[ASSIGNMENT]
Repeat the whole listing below with nothing added or dropped.

----------

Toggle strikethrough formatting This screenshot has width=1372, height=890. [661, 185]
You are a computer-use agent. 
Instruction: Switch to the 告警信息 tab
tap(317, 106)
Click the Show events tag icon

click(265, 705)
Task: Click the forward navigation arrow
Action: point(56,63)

----------

[RESPONSE BELOW]
Toggle strikethrough formatting This screenshot has width=1372, height=890. [661, 185]
You are a computer-use agent. 
Instruction: Switch to the 告警信息 tab
tap(317, 106)
Click the Show events tag icon

click(265, 705)
Task: Click the forward navigation arrow
Action: point(56,63)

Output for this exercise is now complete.